La consommation des ménages américains au beau fixe.

Sources : Dept of Commerce-Bureau of Census, BEA, Datastream :

 

Sans surprise, les chiffres du mois de novembre nous confirment que l’inflation américaine demeure très faible. En effet après avoir augmenté de 0,2 % en octobre, les prix à la consommation ont affiché une petite hausse de 0,1% portant leur glissement annuel à 1,1 % contre 1,2 % en octobre. Après avoir atteint 2,7 % en décembre 2009, soit un plus haut depuis octobre 2008, l’inflation américaine oscille autour des 1,1% depuis juin 2010.

 

Parallèlement, après avoir atteint un plus bas historique en octobre à 0,6 %, l’inflation sous jacente (hors énergie et produits alimentaires) a affiché un niveau de 0,8 % en novembre, confirmant que le risque de déflation est toujours présent outre-Atlantique. En moyenne annuelle, l’inflation restera largement sous contrôle et devrait atteindre 1,6 % cette année et 1,7 % en 2011.

 

 

La déflation rode toujours outre-Atlantique

 

Sources : Bureau of Labor Statistics, Datastream

 

Par ailleurs, après être tombée en territoire négatif pour la première fois depuis juin 2009 en octobre à -0,2 %, la production industrielle américaine a progressé de 0,4 % en novembre, portant son glissement annuel à 5,4 %. L’industrie américaine a essentiellement bénéficié d’une hausse de 1,9 % dans le secteur public dont une augmentation de 6 % de la production de gaz. Le secteur «défense et aérospatiale» a également contribué à la bonne performance du mois de novembre en progressant de 1,5 %. Dans ce cadre, le taux d’utilisation des capacités de production a atteint 75,2 % en novembre soit un plus haut depuis la chute de Lehman Brothers en octobre 2008.

 

Le taux d’utilisation des capacités de production au plus haut depuis octobre 2008.

Sources : Federal Reserve, BEA, Datastream

Enfin si le secteur de la construction se redresse progressivement, il n’en reste pas moins fragile.

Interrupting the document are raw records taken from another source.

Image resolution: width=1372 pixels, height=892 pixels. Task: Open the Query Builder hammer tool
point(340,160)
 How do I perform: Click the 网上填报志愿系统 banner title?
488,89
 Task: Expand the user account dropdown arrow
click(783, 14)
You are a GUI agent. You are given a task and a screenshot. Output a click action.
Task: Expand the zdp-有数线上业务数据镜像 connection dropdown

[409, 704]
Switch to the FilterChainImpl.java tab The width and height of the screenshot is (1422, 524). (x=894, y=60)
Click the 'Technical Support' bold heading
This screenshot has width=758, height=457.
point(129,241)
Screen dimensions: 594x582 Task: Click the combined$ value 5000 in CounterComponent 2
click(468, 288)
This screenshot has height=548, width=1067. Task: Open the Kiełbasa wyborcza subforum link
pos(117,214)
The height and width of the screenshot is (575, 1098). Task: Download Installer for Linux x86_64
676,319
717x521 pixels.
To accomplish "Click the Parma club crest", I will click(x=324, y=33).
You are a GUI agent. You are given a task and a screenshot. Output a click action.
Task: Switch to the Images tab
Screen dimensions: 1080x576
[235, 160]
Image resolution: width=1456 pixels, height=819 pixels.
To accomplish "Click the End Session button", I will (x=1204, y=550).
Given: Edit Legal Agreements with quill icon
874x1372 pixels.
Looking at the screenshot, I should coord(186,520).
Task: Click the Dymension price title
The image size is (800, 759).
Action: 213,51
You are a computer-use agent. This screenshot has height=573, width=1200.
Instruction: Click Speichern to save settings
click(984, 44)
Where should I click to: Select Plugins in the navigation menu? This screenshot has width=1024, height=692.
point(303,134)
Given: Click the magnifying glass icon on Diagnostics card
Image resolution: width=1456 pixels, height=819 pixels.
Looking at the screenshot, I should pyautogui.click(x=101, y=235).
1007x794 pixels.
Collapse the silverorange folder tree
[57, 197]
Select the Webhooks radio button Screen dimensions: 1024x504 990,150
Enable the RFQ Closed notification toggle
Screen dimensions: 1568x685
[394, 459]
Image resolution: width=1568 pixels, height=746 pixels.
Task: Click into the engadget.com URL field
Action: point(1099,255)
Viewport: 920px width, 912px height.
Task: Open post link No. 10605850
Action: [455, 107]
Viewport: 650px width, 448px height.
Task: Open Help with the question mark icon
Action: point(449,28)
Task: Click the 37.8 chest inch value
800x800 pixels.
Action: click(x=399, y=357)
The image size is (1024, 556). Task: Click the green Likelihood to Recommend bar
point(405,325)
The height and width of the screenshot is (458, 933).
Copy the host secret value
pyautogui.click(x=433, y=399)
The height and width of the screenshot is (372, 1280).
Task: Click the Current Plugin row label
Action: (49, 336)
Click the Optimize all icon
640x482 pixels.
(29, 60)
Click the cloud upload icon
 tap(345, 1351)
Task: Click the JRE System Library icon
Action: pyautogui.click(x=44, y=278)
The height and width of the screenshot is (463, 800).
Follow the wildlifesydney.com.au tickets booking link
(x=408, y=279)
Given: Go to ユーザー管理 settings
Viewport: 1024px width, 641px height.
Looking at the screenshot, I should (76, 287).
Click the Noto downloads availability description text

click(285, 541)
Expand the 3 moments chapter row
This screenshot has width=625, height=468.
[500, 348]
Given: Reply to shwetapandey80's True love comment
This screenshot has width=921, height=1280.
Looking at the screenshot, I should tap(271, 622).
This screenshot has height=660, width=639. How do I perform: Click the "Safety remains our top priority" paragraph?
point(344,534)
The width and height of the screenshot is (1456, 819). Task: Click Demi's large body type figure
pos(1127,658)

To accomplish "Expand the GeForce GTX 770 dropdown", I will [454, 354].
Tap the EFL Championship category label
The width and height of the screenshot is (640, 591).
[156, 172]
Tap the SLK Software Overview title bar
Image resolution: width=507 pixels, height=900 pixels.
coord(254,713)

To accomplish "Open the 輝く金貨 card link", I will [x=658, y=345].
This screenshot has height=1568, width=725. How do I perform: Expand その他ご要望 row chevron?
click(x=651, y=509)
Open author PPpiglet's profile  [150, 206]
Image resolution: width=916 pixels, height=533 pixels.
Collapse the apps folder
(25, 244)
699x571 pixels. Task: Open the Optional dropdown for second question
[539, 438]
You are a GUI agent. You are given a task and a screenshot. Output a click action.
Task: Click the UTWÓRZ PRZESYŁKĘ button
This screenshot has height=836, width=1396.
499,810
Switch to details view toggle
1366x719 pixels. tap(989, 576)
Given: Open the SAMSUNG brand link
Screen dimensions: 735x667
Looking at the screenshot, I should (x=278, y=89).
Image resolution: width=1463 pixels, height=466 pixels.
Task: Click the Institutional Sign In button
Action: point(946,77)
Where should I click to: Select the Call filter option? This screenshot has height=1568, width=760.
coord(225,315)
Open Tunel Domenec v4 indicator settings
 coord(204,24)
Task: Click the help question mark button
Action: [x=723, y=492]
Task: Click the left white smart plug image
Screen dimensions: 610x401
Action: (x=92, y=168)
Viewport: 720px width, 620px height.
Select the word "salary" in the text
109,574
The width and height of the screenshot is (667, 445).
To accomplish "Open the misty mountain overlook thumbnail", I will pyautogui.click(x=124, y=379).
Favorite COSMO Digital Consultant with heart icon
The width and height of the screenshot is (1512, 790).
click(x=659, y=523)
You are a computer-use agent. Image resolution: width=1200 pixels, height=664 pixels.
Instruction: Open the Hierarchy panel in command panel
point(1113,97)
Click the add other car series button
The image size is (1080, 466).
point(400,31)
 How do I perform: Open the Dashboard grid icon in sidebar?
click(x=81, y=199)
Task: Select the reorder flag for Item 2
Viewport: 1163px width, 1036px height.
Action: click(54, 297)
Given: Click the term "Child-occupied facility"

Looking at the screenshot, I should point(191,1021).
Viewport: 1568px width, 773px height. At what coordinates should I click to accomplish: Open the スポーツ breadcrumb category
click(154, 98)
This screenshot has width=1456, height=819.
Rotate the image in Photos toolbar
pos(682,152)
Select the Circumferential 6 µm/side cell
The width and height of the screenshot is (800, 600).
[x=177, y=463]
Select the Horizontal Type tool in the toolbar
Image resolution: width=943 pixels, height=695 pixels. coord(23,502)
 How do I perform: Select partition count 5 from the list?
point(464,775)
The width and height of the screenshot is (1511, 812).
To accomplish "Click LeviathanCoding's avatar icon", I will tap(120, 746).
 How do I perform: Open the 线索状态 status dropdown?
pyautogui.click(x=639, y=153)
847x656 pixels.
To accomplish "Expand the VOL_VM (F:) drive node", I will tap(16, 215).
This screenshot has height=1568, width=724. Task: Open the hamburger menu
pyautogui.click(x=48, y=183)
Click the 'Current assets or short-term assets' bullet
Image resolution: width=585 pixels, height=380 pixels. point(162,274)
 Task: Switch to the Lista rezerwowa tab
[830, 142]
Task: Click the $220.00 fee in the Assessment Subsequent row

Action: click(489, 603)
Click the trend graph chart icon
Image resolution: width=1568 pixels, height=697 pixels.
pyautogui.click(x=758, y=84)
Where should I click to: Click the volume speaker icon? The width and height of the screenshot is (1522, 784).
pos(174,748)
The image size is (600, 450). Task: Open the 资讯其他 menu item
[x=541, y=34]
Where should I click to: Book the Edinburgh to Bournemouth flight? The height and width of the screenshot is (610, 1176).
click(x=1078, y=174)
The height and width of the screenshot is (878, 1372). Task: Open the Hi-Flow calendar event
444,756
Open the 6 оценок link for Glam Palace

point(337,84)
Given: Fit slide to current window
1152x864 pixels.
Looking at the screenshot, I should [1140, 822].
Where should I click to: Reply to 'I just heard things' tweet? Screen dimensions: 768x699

Ainsi les mises en chantier ont légèrement augmenté en novembre pour atteindre 555 000 affichant une hausse de 16 % depuis leur plus bas d’avril 2009 à 477 000. En revanche les permis de construire, un indicateur avancé des mises en chantier, ont retrouvé le chemin de la baisse pour tomber à 530 000 soit à peine plus haut que leur plus bas en mars 2009 à 522 000.

 

Le secteur de la construction reste fragile

Sources : Department of Commerce, BEA, Datastream

 

 


En conclusion la reprise se poursuit outre-Atlantique tant au niveau de la production industrielle que de la consommation des ménages et le PIB américain devrait afficher une croissance d’environ 3 % cette année.

 

 

Jérôme Boué

 

 

 

 

 

 



La météo économique de la semaine écoulée :



 


Les évènements à suivre du 20 au 24 décembre :


Etats-Unis : la reprise se poursuit.


L’actualité économico-statistique sera essentiellement américaine cette semaine. Nous suivrons la publication finale des comptes nationaux pour le troisième trimestre en rythme annualisé (mercredi) ainsi que les commandes de biens durables (jeudi), pour finir par les revenus et les dépenses des ménages (jeudi également).

 

 

Mercredi 22 décembre, 14h30 (heure de Paris) : petite révision haussière du PIB américain au troisième trimestre.

 

Tiré par la bonne tenue de la consommation des ménages, le PIB américain devrait connaître une petite révision haussière et afficher une croissance de 2,8 % en rythme annualisé au troisième trimestre. En dépit d’une job machine toujours grippée, l’économie américaine monte progressivement en puissance et devrait afficher une croissance de 3,5 % au quatrième trimestre.